● **DATA FOR PROCESSING**

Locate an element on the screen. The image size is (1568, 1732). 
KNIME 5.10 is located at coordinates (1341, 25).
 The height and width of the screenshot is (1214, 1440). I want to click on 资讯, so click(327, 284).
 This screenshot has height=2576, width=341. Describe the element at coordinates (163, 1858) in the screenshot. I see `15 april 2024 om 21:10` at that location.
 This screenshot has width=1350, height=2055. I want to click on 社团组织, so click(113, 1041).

● **WHAT YOU NEED TO DO**
Copy the material above line for line, changing nothing.

● **RESPONSE TO THE TASK**
Locate an element on the screen. The image size is (1568, 1732). 
KNIME 5.10 is located at coordinates (1341, 25).
 The height and width of the screenshot is (1214, 1440). I want to click on 资讯, so click(327, 284).
 This screenshot has height=2576, width=341. Describe the element at coordinates (163, 1858) in the screenshot. I see `15 april 2024 om 21:10` at that location.
 This screenshot has width=1350, height=2055. I want to click on 社团组织, so click(113, 1041).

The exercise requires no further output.